_Task description_:
Every line of the listing that contains the word "agent" is to be copied out.

--------

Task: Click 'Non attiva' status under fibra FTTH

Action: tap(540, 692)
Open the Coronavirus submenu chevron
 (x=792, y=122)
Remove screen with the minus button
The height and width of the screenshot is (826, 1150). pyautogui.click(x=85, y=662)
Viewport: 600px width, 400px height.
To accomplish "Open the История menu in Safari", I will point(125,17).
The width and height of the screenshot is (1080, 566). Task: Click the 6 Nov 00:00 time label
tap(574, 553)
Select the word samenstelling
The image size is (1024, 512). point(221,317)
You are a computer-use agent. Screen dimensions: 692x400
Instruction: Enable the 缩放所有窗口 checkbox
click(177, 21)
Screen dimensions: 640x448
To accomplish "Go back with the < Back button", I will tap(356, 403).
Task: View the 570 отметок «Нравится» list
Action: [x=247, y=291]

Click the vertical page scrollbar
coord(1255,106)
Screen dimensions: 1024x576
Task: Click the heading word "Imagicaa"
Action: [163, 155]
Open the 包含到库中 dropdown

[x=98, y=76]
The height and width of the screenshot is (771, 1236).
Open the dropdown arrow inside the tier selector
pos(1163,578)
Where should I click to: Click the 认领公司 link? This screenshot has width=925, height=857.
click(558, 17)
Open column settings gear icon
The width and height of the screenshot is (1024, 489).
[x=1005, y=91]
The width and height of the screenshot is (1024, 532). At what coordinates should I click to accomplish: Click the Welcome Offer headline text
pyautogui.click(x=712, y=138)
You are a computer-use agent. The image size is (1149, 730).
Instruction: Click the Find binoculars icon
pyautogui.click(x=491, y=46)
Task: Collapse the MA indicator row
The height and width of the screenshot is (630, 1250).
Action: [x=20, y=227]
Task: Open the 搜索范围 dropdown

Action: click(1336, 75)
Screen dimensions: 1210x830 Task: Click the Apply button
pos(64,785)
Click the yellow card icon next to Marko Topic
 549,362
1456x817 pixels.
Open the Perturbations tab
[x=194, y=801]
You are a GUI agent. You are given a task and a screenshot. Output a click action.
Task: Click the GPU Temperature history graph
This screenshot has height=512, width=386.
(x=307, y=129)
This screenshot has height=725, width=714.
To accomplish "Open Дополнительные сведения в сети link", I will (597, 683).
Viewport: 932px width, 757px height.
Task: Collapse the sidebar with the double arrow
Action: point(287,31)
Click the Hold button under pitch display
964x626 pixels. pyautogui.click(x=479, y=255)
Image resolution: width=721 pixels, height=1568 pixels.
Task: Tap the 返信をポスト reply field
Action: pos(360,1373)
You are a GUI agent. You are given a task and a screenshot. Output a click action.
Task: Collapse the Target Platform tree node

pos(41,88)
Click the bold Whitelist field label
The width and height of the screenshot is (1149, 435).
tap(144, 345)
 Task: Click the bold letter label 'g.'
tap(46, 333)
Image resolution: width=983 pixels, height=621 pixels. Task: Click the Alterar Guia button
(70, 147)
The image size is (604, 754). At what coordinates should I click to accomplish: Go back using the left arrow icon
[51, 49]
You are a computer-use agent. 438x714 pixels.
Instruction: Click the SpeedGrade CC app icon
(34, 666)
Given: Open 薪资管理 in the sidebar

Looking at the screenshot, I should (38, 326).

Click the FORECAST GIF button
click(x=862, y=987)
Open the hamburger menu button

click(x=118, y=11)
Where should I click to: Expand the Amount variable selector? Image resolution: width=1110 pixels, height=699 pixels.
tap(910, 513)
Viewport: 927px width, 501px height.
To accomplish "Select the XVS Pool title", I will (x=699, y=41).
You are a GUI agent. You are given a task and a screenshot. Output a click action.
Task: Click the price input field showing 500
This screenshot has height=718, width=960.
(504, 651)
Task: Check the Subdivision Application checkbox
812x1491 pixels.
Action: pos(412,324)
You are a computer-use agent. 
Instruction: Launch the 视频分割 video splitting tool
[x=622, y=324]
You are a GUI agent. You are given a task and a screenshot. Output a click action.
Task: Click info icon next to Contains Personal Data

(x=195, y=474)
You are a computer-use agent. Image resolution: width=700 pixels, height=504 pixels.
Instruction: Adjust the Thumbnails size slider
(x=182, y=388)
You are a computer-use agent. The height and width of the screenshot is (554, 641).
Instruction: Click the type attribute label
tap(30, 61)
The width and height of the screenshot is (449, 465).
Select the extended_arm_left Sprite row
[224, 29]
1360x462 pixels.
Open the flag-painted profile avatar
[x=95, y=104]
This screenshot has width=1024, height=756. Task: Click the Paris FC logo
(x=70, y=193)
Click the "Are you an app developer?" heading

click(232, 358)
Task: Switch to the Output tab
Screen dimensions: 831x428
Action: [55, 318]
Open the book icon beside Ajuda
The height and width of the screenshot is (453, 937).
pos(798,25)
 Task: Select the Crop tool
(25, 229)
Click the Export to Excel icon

--------

_Solution_:
You are a computer-use agent. Screen dimensions: 692x400
You are a computer-use agent. The image size is (1149, 730).
You are a GUI agent. You are given a task and a screenshot. Output a click action.
You are a GUI agent. You are given a task and a screenshot. Output a click action.
You are a computer-use agent. 438x714 pixels.
You are a GUI agent. You are given a task and a screenshot. Output a click action.
You are a computer-use agent. 
You are a GUI agent. You are given a task and a screenshot. Output a click action.
You are a computer-use agent. Image resolution: width=700 pixels, height=504 pixels.
You are a computer-use agent. The height and width of the screenshot is (554, 641).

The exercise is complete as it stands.